Separate names with a comma.
Discussion in 'Security' started by Chiefcrowe, Aug 28, 2012.
Interesting read, perhaps I should change my WiFi passwords!
Interesting. I was expecting it to be yet another article about how WEP is a joke.
Verizon still deploys FIOS installs with a wifi router pre-configured for WEP, with the passcode printed on the bottom of the router.
The last 2 people I saw with FIOS who just got it recently, had it preconfigured for WPA2, so I think they are finally getting the idea..
Interesting read. Would have been better if he was able to do it using free pcap software as opposed to a $2,500 piece of software
Ha, that must be why I see so many WEP networks in my neighborhood.
Only made easier by WPS.
I just slip my neighbor a $10 every month.
Or leave it open as a community service ;^)
I did, until the neighbors started torr3nting, and I couldn't even use my own DSL connection.
DSL's a meager resource to share. I wouldn't be as inclined to leave it open on DSL. Setting aggressive QOS on the router could help, but DSL's barely acceptable for one person, much less multiple people.
That's a pretty bold statement to make. I get between 10 and 20 Mbps on VDSL (att Uverse)...I don't see how that's "barely acceptable".
I haven't been following the tech that closely, and didn't know DSL went that fast. Might be due to my local experience. I think it tops out around 3mbps around here.
20 is petty robust. I use cable and only just recently bumped from 8Mbps up to 15Mbps, though for some reason they doubled my upstream which was nice for my FTP and Minecraft servers. My old D-Link only supports WPA. I've been looking at current models recently. I'm taking CISSP soon and it's opened my eyes and interesting this type of stuff. I had a really terrible setup before. I would only deter he people that stop trying when they see the lock icon, lol
So the moral of the story is not to use Wireless? I run all wire in my house.
and below was a comment that states it does not even matter what your passkey is.
"This is all well and good, but one thing to keep in mind: if you have WiFi Protected Setup (WPS) enabled on your router (and you likely do if you bought a router in the past 4-5 years), it makes no difference how long or complex your WPA/WPA2 passkey is. If it is enabled, WPS can be easily cracked within 24 (or less in many cases) hours by breaking down the 8-character PIN into 2 halves, and cracking those halves. The 8th digit is actually a checksum of the first 7, so really you only have to guess the first 7. This amounts to 11,000 (!) possible combinations. Once cracked, your program of choice can request the full, unencrypted, plaintext WPA/WPA2 passkey, without ever having to touch it.

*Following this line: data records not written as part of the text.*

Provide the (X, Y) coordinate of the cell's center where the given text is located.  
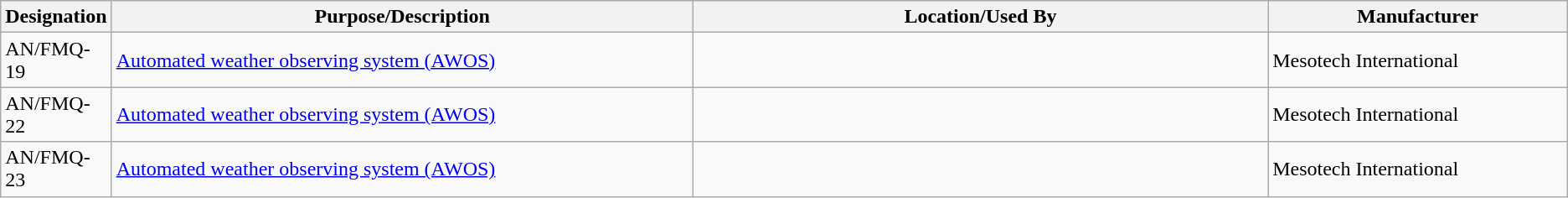
AN/FMQ-22 (56, 114)
Purpose/Description (402, 17)
Manufacturer (1418, 17)
AN/FMQ-19 (56, 60)
AN/FMQ-23 (56, 169)
Location/Used By (980, 17)
Designation (56, 17)
Detect which cell encompasses the target text, then output its [X, Y] center coordinate. 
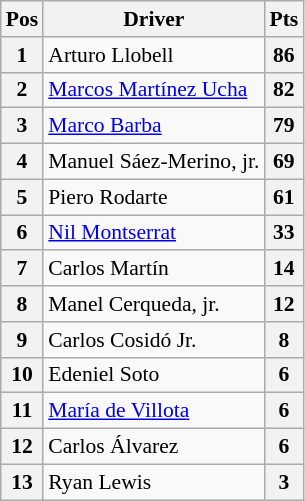
10 [22, 375]
9 [22, 340]
69 [284, 162]
11 [22, 411]
Arturo Llobell [154, 55]
Ryan Lewis [154, 482]
Edeniel Soto [154, 375]
79 [284, 126]
86 [284, 55]
Manel Cerqueda, jr. [154, 304]
Nil Montserrat [154, 233]
Carlos Martín [154, 269]
4 [22, 162]
Carlos Cosidó Jr. [154, 340]
33 [284, 233]
61 [284, 197]
1 [22, 55]
Marco Barba [154, 126]
Manuel Sáez-Merino, jr. [154, 162]
82 [284, 90]
María de Villota [154, 411]
14 [284, 269]
Pts [284, 19]
2 [22, 90]
Pos [22, 19]
Carlos Álvarez [154, 447]
Marcos Martínez Ucha [154, 90]
13 [22, 482]
5 [22, 197]
Piero Rodarte [154, 197]
7 [22, 269]
Driver [154, 19]
Locate the cell with the specified text and output its (X, Y) center coordinate. 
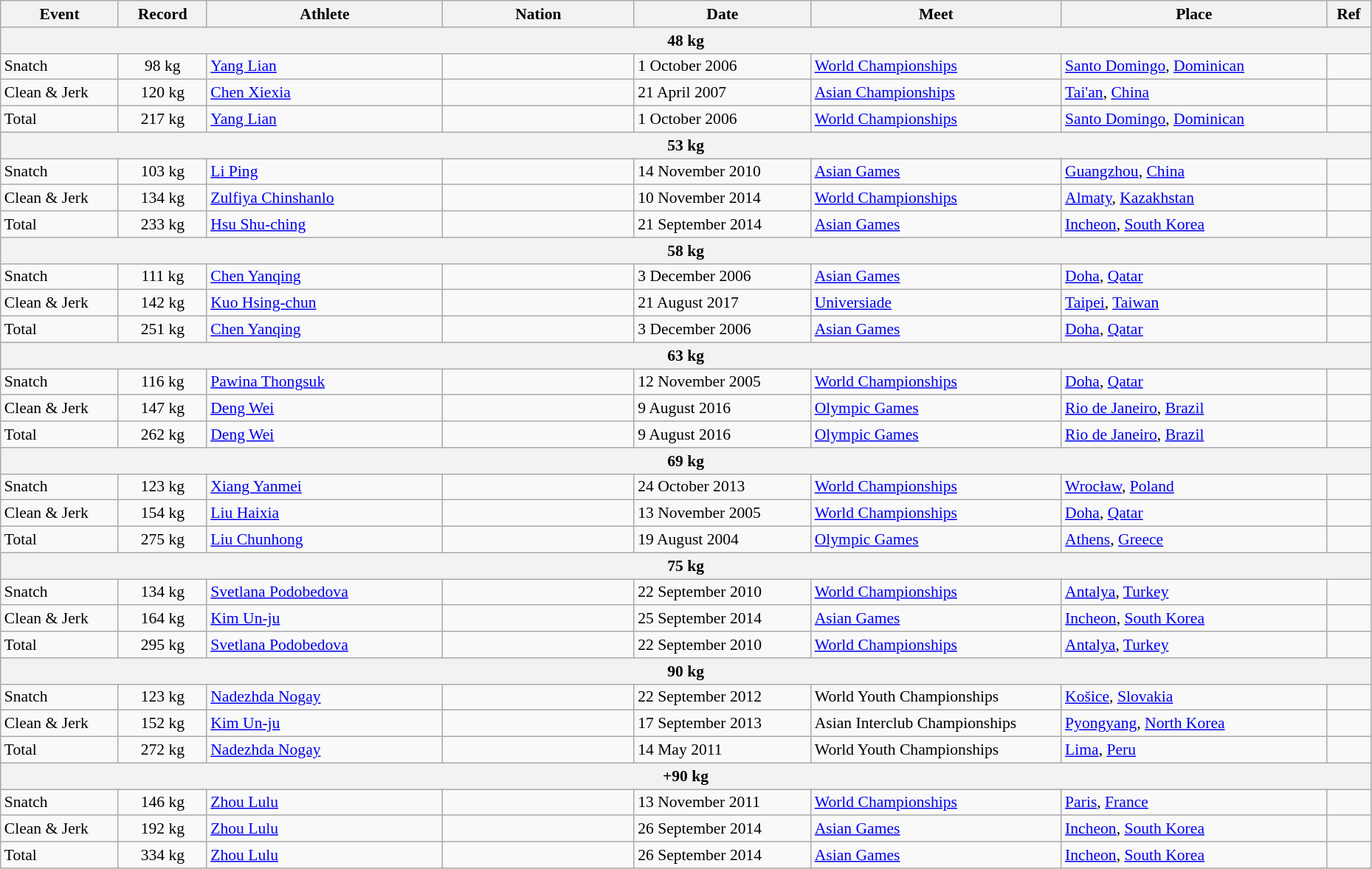
Universiade (936, 303)
Liu Haixia (325, 514)
Taipei, Taiwan (1194, 303)
Lima, Peru (1194, 751)
48 kg (686, 41)
Xiang Yanmei (325, 487)
142 kg (162, 303)
Ref (1348, 14)
147 kg (162, 409)
164 kg (162, 619)
Athens, Greece (1194, 540)
Li Ping (325, 172)
262 kg (162, 435)
58 kg (686, 251)
Hsu Shu-ching (325, 224)
22 September 2012 (723, 697)
Tai'an, China (1194, 93)
Chen Xiexia (325, 93)
Asian Interclub Championships (936, 724)
63 kg (686, 356)
295 kg (162, 645)
14 November 2010 (723, 172)
25 September 2014 (723, 619)
Record (162, 14)
+90 kg (686, 776)
120 kg (162, 93)
Place (1194, 14)
13 November 2005 (723, 514)
69 kg (686, 461)
Nation (539, 14)
Almaty, Kazakhstan (1194, 199)
90 kg (686, 672)
Liu Chunhong (325, 540)
116 kg (162, 382)
Date (723, 14)
Pawina Thongsuk (325, 382)
12 November 2005 (723, 382)
Asian Championships (936, 93)
Wrocław, Poland (1194, 487)
275 kg (162, 540)
146 kg (162, 803)
233 kg (162, 224)
Event (60, 14)
75 kg (686, 566)
13 November 2011 (723, 803)
21 August 2017 (723, 303)
Kuo Hsing-chun (325, 303)
Athlete (325, 14)
21 April 2007 (723, 93)
53 kg (686, 145)
Zulfiya Chinshanlo (325, 199)
111 kg (162, 277)
17 September 2013 (723, 724)
103 kg (162, 172)
251 kg (162, 330)
152 kg (162, 724)
24 October 2013 (723, 487)
217 kg (162, 120)
Meet (936, 14)
Pyongyang, North Korea (1194, 724)
14 May 2011 (723, 751)
10 November 2014 (723, 199)
334 kg (162, 855)
Guangzhou, China (1194, 172)
Košice, Slovakia (1194, 697)
Paris, France (1194, 803)
98 kg (162, 66)
192 kg (162, 830)
21 September 2014 (723, 224)
154 kg (162, 514)
272 kg (162, 751)
19 August 2004 (723, 540)
Search for the cell housing the specified text and yield its (x, y) center coordinate. 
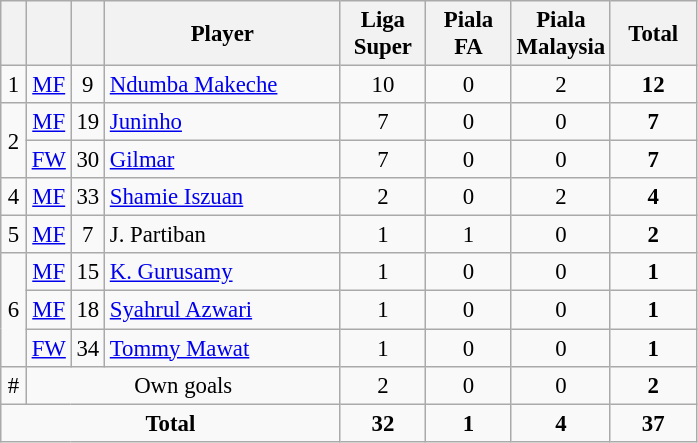
15 (88, 273)
# (14, 385)
10 (383, 85)
Piala FA (469, 34)
J. Partiban (222, 235)
K. Gurusamy (222, 273)
Tommy Mawat (222, 348)
Piala Malaysia (560, 34)
5 (14, 235)
12 (653, 85)
Own goals (183, 385)
Gilmar (222, 160)
19 (88, 122)
18 (88, 310)
30 (88, 160)
34 (88, 348)
33 (88, 197)
37 (653, 423)
Shamie Iszuan (222, 197)
9 (88, 85)
Ndumba Makeche (222, 85)
6 (14, 310)
Syahrul Azwari (222, 310)
Player (222, 34)
Liga Super (383, 34)
32 (383, 423)
Juninho (222, 122)
Locate the cell with the specified text and output its (x, y) center coordinate. 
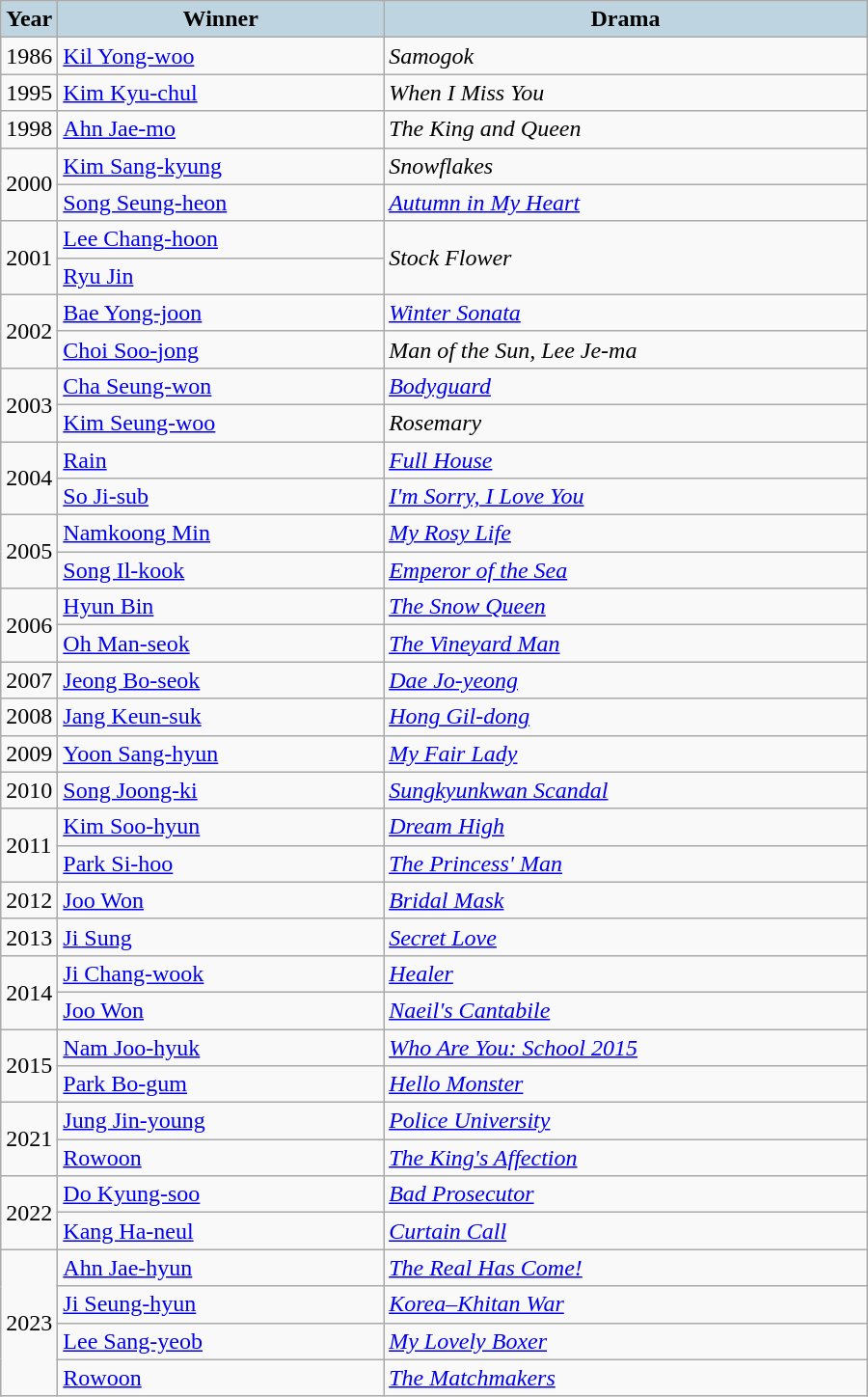
Song Joong-ki (221, 790)
Bad Prosecutor (626, 1194)
Park Si-hoo (221, 863)
Jeong Bo-seok (221, 680)
Rosemary (626, 422)
1995 (29, 93)
Kim Kyu-chul (221, 93)
My Lovely Boxer (626, 1341)
Kim Seung-woo (221, 422)
Hyun Bin (221, 607)
Do Kyung-soo (221, 1194)
Lee Chang-hoon (221, 239)
Park Bo-gum (221, 1084)
When I Miss You (626, 93)
Ryu Jin (221, 276)
2002 (29, 331)
2022 (29, 1212)
2015 (29, 1065)
2006 (29, 625)
The King's Affection (626, 1157)
Ji Seung-hyun (221, 1304)
Sungkyunkwan Scandal (626, 790)
My Fair Lady (626, 753)
Jung Jin-young (221, 1121)
2003 (29, 404)
Jang Keun-suk (221, 717)
The Matchmakers (626, 1377)
The Real Has Come! (626, 1267)
2021 (29, 1139)
Drama (626, 19)
Choi Soo-jong (221, 349)
2023 (29, 1322)
Year (29, 19)
Naeil's Cantabile (626, 1010)
Namkoong Min (221, 533)
Ahn Jae-hyun (221, 1267)
Kim Soo-hyun (221, 827)
Police University (626, 1121)
Ji Chang-wook (221, 973)
2005 (29, 552)
Ji Sung (221, 936)
The Princess' Man (626, 863)
2010 (29, 790)
Rain (221, 460)
2013 (29, 936)
Kil Yong-woo (221, 56)
Emperor of the Sea (626, 570)
2011 (29, 845)
2008 (29, 717)
Kang Ha-neul (221, 1231)
2004 (29, 478)
Secret Love (626, 936)
Oh Man-seok (221, 643)
Kim Sang-kyung (221, 166)
2009 (29, 753)
Samogok (626, 56)
1998 (29, 129)
Song Seung-heon (221, 203)
2012 (29, 900)
Bae Yong-joon (221, 312)
2014 (29, 991)
Nam Joo-hyuk (221, 1046)
Curtain Call (626, 1231)
The King and Queen (626, 129)
Dream High (626, 827)
Autumn in My Heart (626, 203)
Lee Sang-yeob (221, 1341)
2007 (29, 680)
2000 (29, 184)
Dae Jo-yeong (626, 680)
Bodyguard (626, 386)
Song Il-kook (221, 570)
The Snow Queen (626, 607)
Winner (221, 19)
I'm Sorry, I Love You (626, 497)
Bridal Mask (626, 900)
Yoon Sang-hyun (221, 753)
Stock Flower (626, 258)
Korea–Khitan War (626, 1304)
Who Are You: School 2015 (626, 1046)
Cha Seung-won (221, 386)
Winter Sonata (626, 312)
So Ji-sub (221, 497)
The Vineyard Man (626, 643)
Snowflakes (626, 166)
Hong Gil-dong (626, 717)
My Rosy Life (626, 533)
Ahn Jae-mo (221, 129)
Full House (626, 460)
Man of the Sun, Lee Je-ma (626, 349)
Healer (626, 973)
Hello Monster (626, 1084)
2001 (29, 258)
1986 (29, 56)
Extract the (X, Y) coordinate from the center of the cell holding the provided text.  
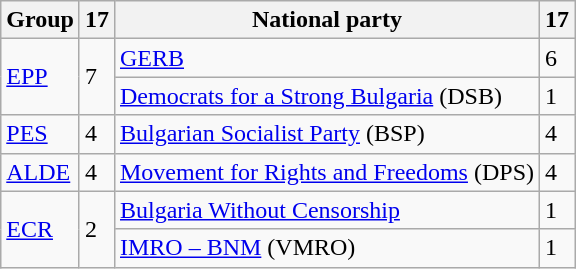
PES (40, 134)
Group (40, 20)
IMRO – BNM (VMRO) (326, 248)
GERB (326, 58)
7 (96, 77)
ECR (40, 229)
ALDE (40, 172)
Bulgaria Without Censorship (326, 210)
2 (96, 229)
National party (326, 20)
6 (558, 58)
Democrats for a Strong Bulgaria (DSB) (326, 96)
Movement for Rights and Freedoms (DPS) (326, 172)
Bulgarian Socialist Party (BSP) (326, 134)
EPP (40, 77)
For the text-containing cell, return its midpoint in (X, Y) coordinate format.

Oh, and this can all be done with free, open-source, readily available software, and requires very little hardware power.
Edit: Also, looking at the screen cap of the list of APs - many of them show WPS(ON). This makes an even stronger case for WPS cracking, as it takes less time, and you don't have to buy expensive software or spend lots of money on renting out EC2 servers to crack the WPA passkey."
It's up to 24Mbit in the UK on ADSL2, but it depends on line quality and you need to be a few hundred meters from the exchange or less to get max speed, it drops off really fast, even inner city folks get pretty lame speeds of 10-15Mbit.
Fibre is the way to go, or what I have which is hybrid fibre coax cable from Virgin Media, 50mbit soon to be 120Mbit.
I don't think there are problems with WPA2, its only WPS that needs to be turned off.
It is crackable with freely available software. Using paid software and services it takes less time.
Yes there are free crackers easily available but WPA2 PSK is not broken as WEP so brute forcing with cloud services is still impractical if the password is long enough.
The passwords he captured were all lower case, plain jane type passwords. I'd like to see what he does with something we can think up.
something like: .@ssw0rd:1s:N0t:Th3@ssw0rd:.
FYI, that's not one of my passwords
Password complexity is irrelevant with the WPS weakness, you don't attack the password you attack the unique WPS ID of the router which is essentially a 7 length numeric only key, it's something like 11,000 different combinations, once you've got it the auth info is sent directly back to you.
I read it as though he wasn't attacking WPS, but the authentication itself.
I only mentioned WPS because the previous poster in my OP mentioned that wireless was risky which it isn't, well relatively speaking.
The article in the OP did not reveal any major problems in the WPA/WPA2 protocol, it was talking about cloud cracking WPA/WPA2 12 and 14 char (all lowercase) passwords in seconds. The passwords were weak because they used common words in the dictionary. WPA2 is quite secure since it uses salting and key stretching, its not that great now (with gpgpu and cloud cracking) but should be reasonably secure with long passwords which it supports - up to 63 or 64 char. I'd be worried if routers truncate long passwords in the encryption but that is a different matter.